Herr Weihrich, darf ich Sie kurz unterbrechen? - Es ist zu viel Gemurmel im Saal. Man kann den Redner kaum verstehen, obwohl er relativ laut spricht.

(Beifall bei den GRÜNEN)

Ich bitte Sie um etwas mehr Disziplin. - Bitte sehr, Herr Weihrich.

Danke sehr. - Nach dem Abfallgesetz sind Abfälle in ihrer Menge und Schädlichkeit so gering wie möglich zu halten. Ist dies nicht möglich, sind sie stofflich bzw. energetisch zu verwerten. Da Gartenabfälle in der Regel nicht vermeidbar sind, sind sie grundsätzlich durch Verrotten, Untergraben, Unterpflügen oder durch Eigenkompostierung zu verwerten. Darüber hinaus dürfen Abfälle zum Zwecke der Beseitigung nur in dafür vorgesehenen Anlagen oder Einrichtungen behandelt, gelagert oder abgelagert werden.

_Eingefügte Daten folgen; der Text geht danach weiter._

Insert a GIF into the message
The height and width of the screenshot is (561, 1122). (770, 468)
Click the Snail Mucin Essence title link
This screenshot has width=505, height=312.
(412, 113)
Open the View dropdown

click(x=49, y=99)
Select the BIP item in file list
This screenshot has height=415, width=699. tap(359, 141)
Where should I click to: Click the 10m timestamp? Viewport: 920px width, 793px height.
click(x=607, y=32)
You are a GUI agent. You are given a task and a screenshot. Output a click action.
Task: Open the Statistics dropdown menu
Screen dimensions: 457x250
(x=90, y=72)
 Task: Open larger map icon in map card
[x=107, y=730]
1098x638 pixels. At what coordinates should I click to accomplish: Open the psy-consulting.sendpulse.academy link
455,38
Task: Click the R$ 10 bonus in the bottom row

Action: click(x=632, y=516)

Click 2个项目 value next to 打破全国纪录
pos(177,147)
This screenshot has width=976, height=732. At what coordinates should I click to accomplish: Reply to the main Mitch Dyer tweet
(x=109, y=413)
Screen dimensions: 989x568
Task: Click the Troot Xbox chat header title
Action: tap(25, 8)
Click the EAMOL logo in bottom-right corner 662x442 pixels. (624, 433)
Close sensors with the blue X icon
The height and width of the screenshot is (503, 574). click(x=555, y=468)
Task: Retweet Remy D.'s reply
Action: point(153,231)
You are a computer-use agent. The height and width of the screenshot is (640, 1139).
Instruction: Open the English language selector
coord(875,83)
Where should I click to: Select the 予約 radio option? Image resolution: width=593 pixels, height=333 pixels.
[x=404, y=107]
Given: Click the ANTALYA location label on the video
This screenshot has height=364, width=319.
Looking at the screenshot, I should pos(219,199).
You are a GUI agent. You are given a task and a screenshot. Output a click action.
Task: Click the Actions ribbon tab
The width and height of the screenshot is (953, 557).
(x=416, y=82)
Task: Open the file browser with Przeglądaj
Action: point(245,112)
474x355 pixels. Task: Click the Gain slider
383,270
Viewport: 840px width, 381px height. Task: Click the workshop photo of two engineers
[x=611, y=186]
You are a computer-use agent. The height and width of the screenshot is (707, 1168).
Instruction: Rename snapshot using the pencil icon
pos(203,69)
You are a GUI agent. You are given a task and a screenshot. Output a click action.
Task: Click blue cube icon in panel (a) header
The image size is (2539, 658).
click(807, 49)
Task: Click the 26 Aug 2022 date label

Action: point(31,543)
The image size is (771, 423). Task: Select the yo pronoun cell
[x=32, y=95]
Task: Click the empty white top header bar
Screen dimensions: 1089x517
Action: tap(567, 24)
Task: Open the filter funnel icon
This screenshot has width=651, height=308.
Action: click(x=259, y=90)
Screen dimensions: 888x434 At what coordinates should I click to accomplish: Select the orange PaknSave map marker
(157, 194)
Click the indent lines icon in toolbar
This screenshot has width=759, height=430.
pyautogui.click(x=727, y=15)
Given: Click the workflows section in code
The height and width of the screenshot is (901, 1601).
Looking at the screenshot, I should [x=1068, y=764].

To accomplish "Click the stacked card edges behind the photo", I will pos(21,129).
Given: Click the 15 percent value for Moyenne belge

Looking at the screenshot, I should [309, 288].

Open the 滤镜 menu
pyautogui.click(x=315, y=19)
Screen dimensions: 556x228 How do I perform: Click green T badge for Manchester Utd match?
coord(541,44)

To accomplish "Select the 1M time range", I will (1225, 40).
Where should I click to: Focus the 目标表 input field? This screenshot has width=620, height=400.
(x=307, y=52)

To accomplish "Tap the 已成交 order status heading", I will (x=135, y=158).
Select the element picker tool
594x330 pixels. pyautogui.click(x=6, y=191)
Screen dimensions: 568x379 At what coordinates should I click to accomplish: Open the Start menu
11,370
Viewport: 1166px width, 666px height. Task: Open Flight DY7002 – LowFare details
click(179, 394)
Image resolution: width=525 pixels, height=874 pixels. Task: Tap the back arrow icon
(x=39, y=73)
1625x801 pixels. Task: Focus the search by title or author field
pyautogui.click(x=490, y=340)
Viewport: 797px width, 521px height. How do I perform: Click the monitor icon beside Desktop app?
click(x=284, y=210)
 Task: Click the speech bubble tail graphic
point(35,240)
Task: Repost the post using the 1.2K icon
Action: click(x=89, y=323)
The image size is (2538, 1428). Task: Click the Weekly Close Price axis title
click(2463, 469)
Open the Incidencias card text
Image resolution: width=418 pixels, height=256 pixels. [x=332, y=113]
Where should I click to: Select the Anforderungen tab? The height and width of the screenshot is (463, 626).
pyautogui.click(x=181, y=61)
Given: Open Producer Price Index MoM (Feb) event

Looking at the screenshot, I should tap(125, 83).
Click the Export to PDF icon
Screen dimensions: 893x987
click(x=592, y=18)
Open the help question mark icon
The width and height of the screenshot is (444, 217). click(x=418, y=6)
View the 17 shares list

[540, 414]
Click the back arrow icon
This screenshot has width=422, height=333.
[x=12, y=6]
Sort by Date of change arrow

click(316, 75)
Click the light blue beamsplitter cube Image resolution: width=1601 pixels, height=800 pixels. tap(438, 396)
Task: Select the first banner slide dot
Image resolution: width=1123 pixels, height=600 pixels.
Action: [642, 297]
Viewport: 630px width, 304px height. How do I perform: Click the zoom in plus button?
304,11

Ich denke, aus diesen Rechtsgrundlagen lässt sich für den Umgang mit pflanzlichen Abfällen ein grundsätzliches Verbrennungsverbot außerhalb der dafür zugelassenen Anlagen ableiten. Ausnahmen von diesen Regelungen können durch die zuständige Behörde im Einzelfall unter Vorbehalt des Widerrufs zugelassen werden, wenn hierfür ein Bedürfnis besteht und wenn das Wohl der Allgemeinheit nicht beeinträchtigt wird.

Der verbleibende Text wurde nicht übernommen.